The January 6 riot on the U.S. Capitol upended Trump’s golf plans. The PGA of America moved the 2022 PGA Championship away from Trump’s club in Bedminster almost immediately. The chief executive of the Royal and Ancient, the body that oversees the British Open, announced it would not consider Turnberry for tournaments in the foreseeable future. Trump, it seemed, had shut himself out.
Until LIV stormed onto the scene. Backed by Saudi Arabia’s sovereign wealth fund, LIV splashed money around and split the world of golf. Some players left the PGA for LIV’s bags of money; others remained loyal to the original tour. Trump left no doubt about which side he favored in the schism.
“Just arrived in Bedminster for the big LIV Tour Golf Tournament,” he posted on July 27, 2022, ahead of the third-ever LIV event, hosted at the same course that had lost the PGA Championship. “Record money to winners, great excitement. Come on out on Friday, Saturday or Sunday to watch the great play by the best players!” Among the attendees: Yasir Al-Rumayyan, governor of Saudi Arabia’s sovereign wealth fund. Al-Rumayyan palled around with Trump in a golf cart, taking advantage of the sort of high-level access that armies of lobbyists could only dream of securing. Hecklers also showed up. “Do it for the Saudi royal family!” one yelled at Mickelson as he lined up for a shot, forcing the golfer to step back from the ball to regain his composure.
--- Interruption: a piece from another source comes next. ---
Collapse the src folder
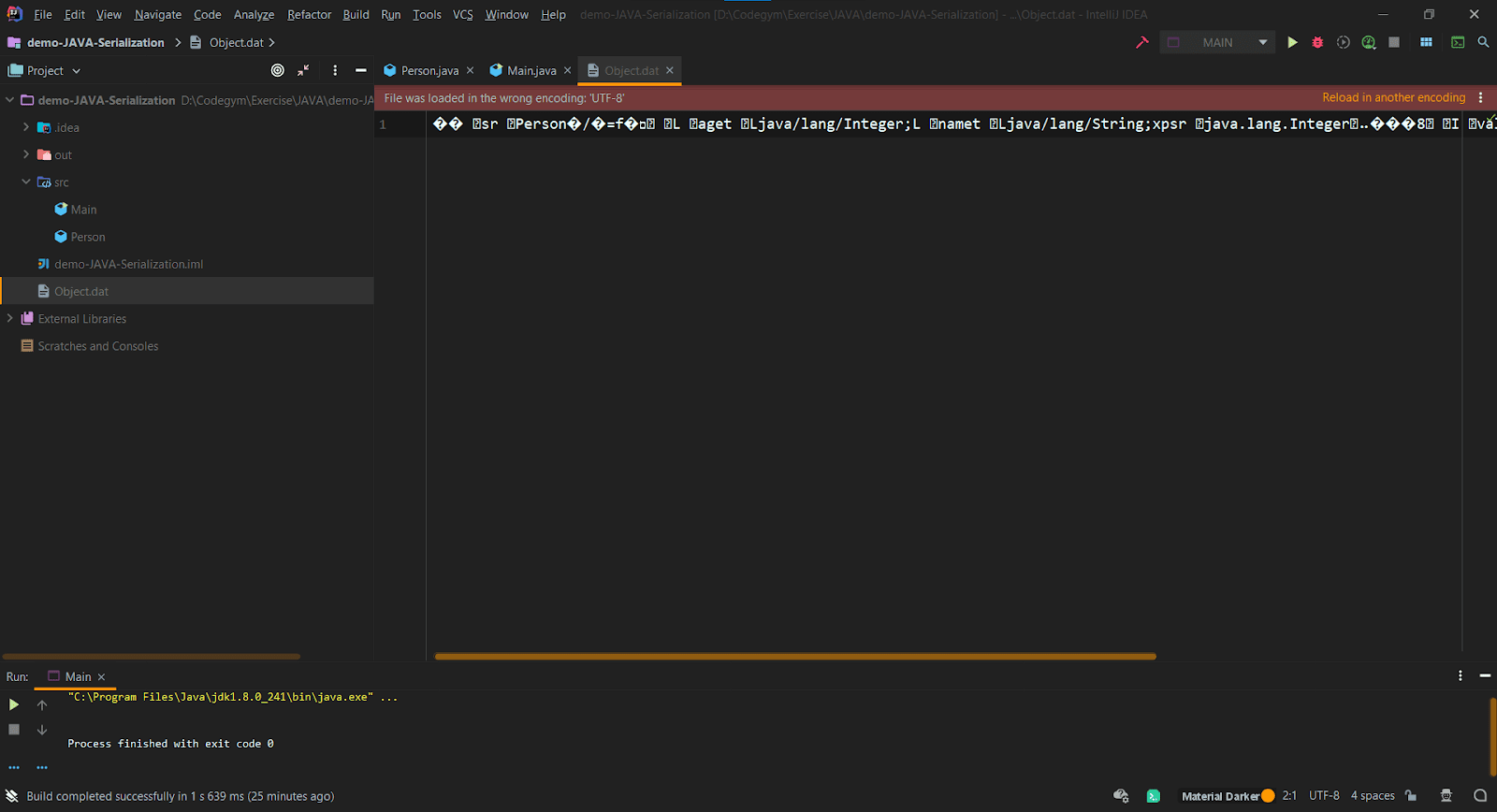coord(26,182)
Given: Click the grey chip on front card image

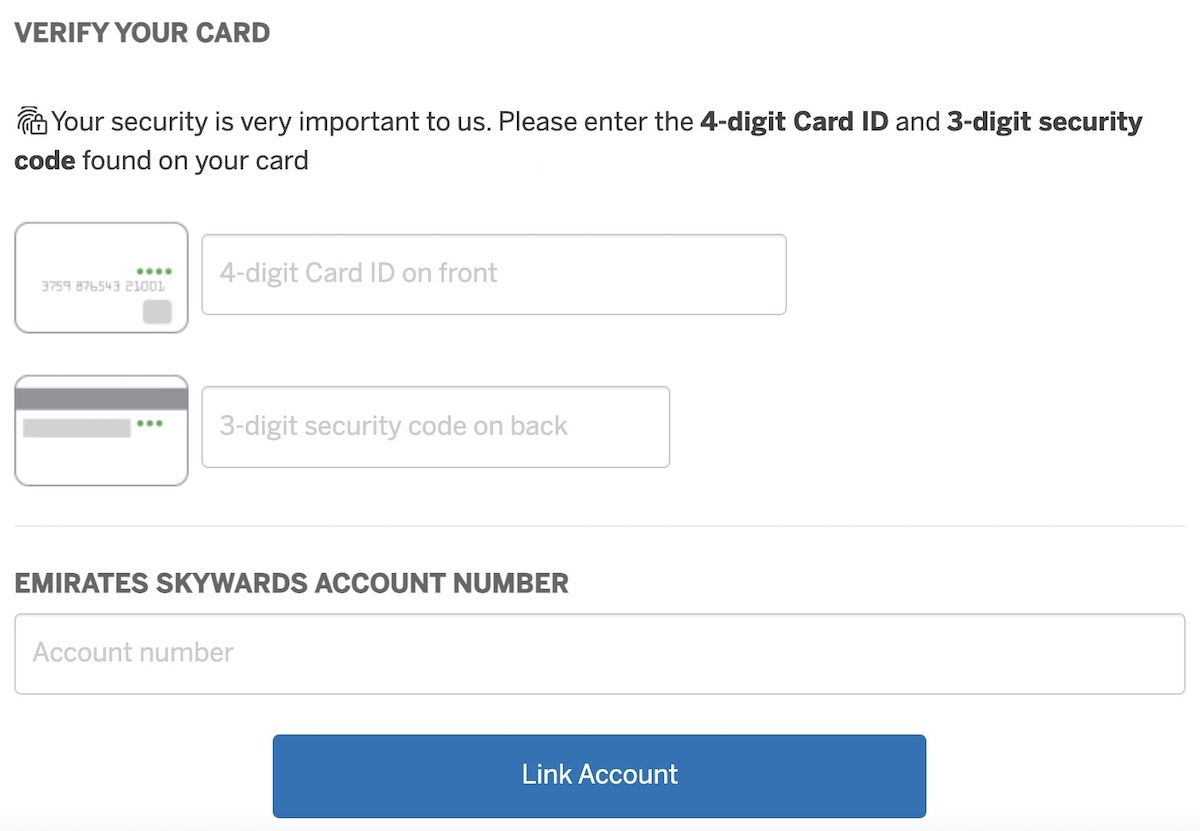Looking at the screenshot, I should (x=157, y=312).
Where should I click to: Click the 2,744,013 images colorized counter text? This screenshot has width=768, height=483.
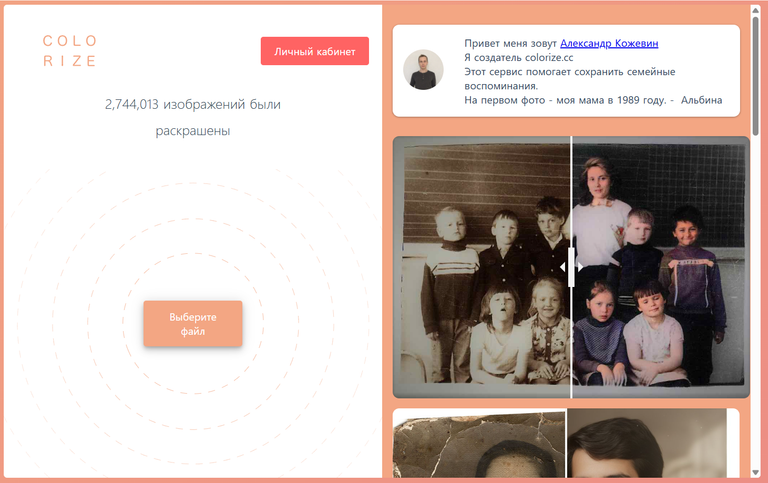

Three months after the Bedminster tournament, LIV held its league championship at Trump National Doral in Miami. Looking ahead to additional events, the president dumped more money into Doral, adding thousands of palm trees. The once-and-future president hosted three of LIV’s 14 events at his courses in 2023. The same year, LIV and the PGA announced a partnership, prompting some grandstanding from Trump. “I wonder if the PGA players who didn’t heed my advice and take the massive amounts of money that was offered to them by LIV Golf, feel somewhat ‘stupid’ right now,” he sneered on social media. “I predicted a MERGER, and that is exactly what happened.”
With Trump back in power, both leagues are now eager to partner with him. On April 3, the president traveled to Miami to attend a LIV Golf dinner leading into the league’s event at Doral. In 2026, the PGA Tour will return to the property for a tournament at the end of April. Just four days after it ends, LIV will tee off its eighth Trump-tied event—this one at his club in Virginia, 20 miles from the White House.